§ Your instructions: Below are the entries. Transcribe exactly the lines from the one with "Toda una ciudad" through the one with "Tag Description: (34, 1180)", ends included, and leave out all others.

§ Given data:
- Opening Delimiter -
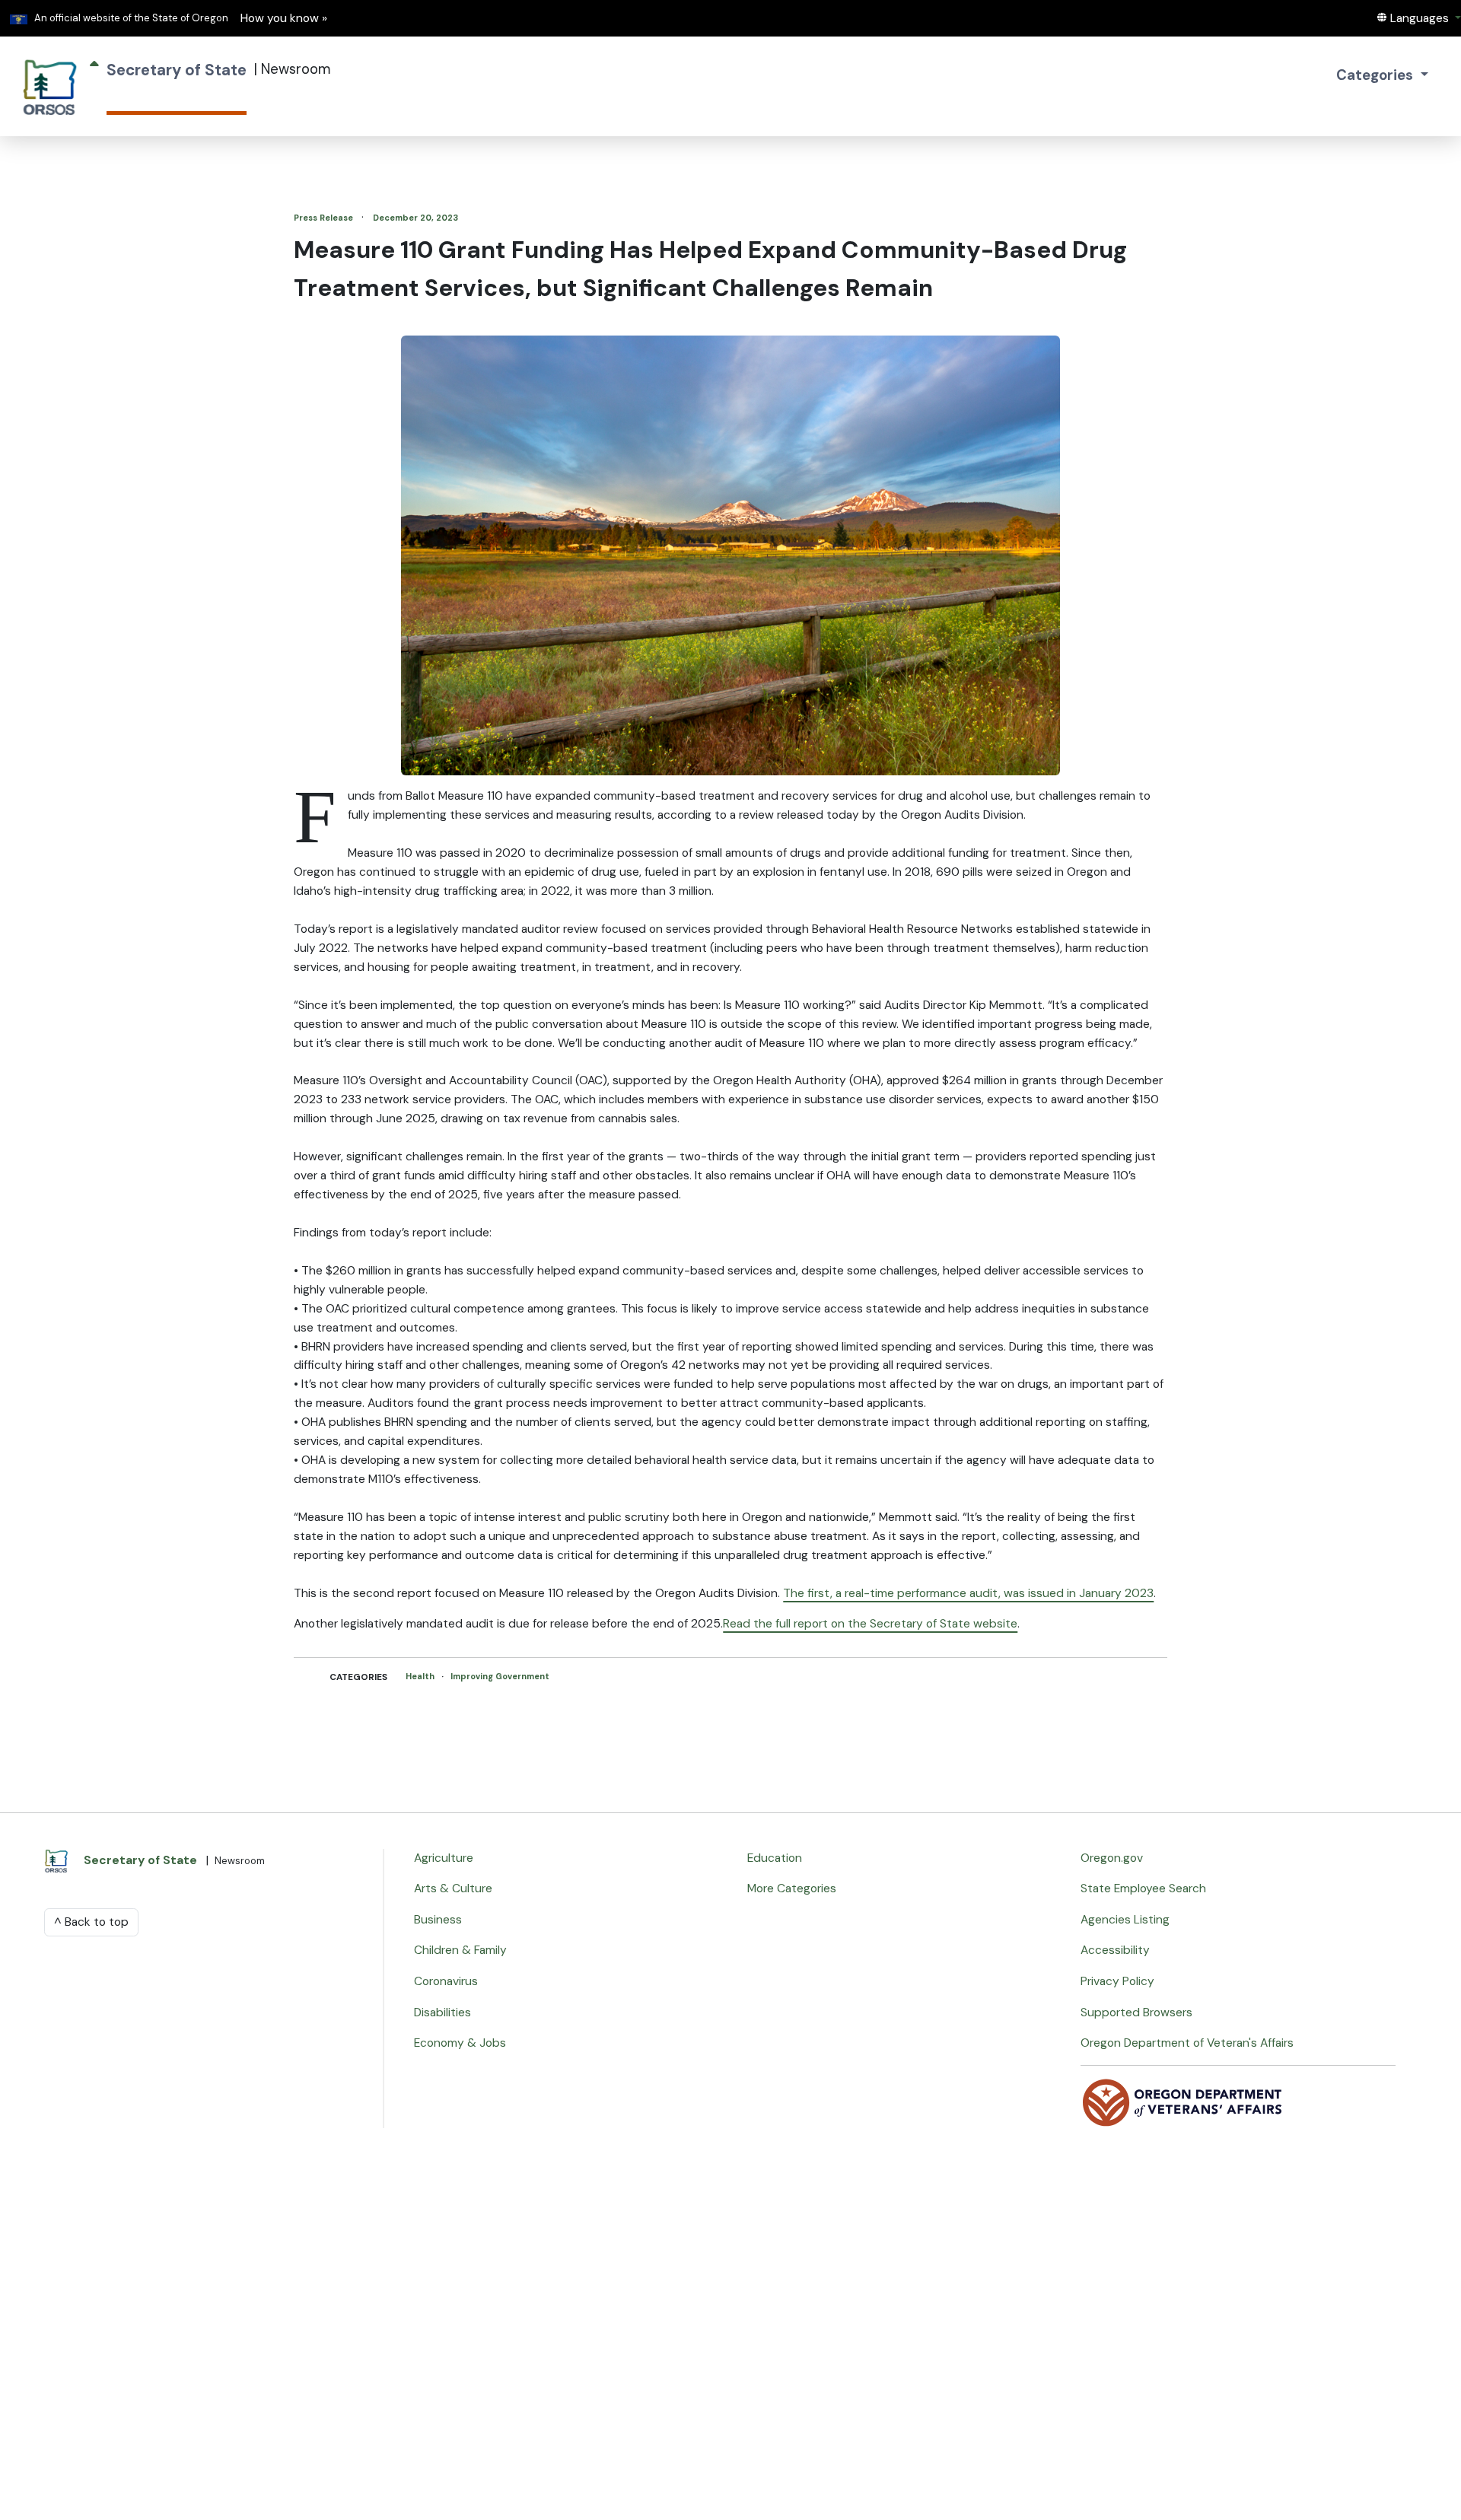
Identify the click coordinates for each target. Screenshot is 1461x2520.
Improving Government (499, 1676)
- Closing Delimiter -
- Opening Delimiter -
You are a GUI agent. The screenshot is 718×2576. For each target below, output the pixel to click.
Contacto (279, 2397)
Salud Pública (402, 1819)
- Closing Delimiter -
- Opening Delimiter -
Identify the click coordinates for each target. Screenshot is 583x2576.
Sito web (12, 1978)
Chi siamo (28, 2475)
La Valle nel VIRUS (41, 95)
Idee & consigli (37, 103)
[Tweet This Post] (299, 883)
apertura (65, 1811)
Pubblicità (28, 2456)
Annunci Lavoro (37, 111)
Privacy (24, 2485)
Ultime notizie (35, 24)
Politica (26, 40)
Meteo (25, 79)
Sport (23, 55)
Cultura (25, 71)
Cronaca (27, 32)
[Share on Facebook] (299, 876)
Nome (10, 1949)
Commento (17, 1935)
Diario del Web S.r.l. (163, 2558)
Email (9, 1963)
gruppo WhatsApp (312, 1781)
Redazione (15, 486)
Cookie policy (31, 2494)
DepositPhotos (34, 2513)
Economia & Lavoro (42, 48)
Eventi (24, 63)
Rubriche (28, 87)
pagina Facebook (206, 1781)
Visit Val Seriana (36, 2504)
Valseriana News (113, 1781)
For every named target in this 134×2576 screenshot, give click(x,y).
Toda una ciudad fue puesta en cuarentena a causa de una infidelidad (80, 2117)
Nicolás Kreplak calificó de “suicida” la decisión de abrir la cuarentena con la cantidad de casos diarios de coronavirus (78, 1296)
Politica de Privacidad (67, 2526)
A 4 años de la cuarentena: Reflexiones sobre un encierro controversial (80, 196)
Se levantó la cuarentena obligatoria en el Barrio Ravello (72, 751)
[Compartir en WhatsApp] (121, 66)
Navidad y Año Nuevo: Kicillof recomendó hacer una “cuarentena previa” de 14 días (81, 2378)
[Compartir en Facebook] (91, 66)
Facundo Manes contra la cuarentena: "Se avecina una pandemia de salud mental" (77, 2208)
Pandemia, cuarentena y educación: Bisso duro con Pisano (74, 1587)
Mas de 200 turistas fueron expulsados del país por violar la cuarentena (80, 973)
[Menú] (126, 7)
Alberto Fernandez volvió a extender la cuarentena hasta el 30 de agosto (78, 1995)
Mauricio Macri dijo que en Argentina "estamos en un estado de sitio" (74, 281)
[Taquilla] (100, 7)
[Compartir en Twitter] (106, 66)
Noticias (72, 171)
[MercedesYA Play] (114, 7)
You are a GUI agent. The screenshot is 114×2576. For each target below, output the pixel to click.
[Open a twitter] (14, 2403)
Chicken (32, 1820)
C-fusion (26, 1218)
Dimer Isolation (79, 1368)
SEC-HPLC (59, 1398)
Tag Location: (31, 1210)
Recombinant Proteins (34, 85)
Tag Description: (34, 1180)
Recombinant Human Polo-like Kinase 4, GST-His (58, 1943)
- Closing Delimiter -
§ Result below:
Toda una ciudad fue puesta en cuarentena a causa de una infidelidad (80, 2117)
Nicolás Kreplak calificó de “suicida” la decisión de abrir la cuarentena con la cantidad de casos diarios de coronavirus (78, 1296)
Politica de Privacidad (67, 2526)
A 4 años de la cuarentena: Reflexiones sobre un encierro controversial (80, 196)
Se levantó la cuarentena obligatoria en el Barrio Ravello (72, 751)
[Compartir en WhatsApp] (121, 66)
Navidad y Año Nuevo: Kicillof recomendó hacer una “cuarentena previa” de 14 días (81, 2378)
[Compartir en Facebook] (91, 66)
Facundo Manes contra la cuarentena: "Se avecina una pandemia de salud mental" (77, 2208)
Pandemia, cuarentena y educación: Bisso duro con Pisano (74, 1587)
Mas de 200 turistas fueron expulsados del país por violar la cuarentena (80, 973)
[Menú] (126, 7)
Alberto Fernandez volvió a extender la cuarentena hasta el 30 de agosto (78, 1995)
Mauricio Macri dijo que en Argentina "estamos en un estado de sitio" (74, 281)
[Taquilla] (100, 7)
[Compartir en Twitter] (106, 66)
Noticias (72, 171)
[MercedesYA Play] (114, 7)
You are a GUI agent. The screenshot is 114×2576. For each target below, output the pixel to click.
[Open a twitter] (14, 2403)
Chicken (32, 1820)
C-fusion (26, 1218)
Dimer Isolation (79, 1368)
SEC-HPLC (59, 1398)
Tag Location: (31, 1210)
Recombinant Proteins (34, 85)
Tag Description: (34, 1180)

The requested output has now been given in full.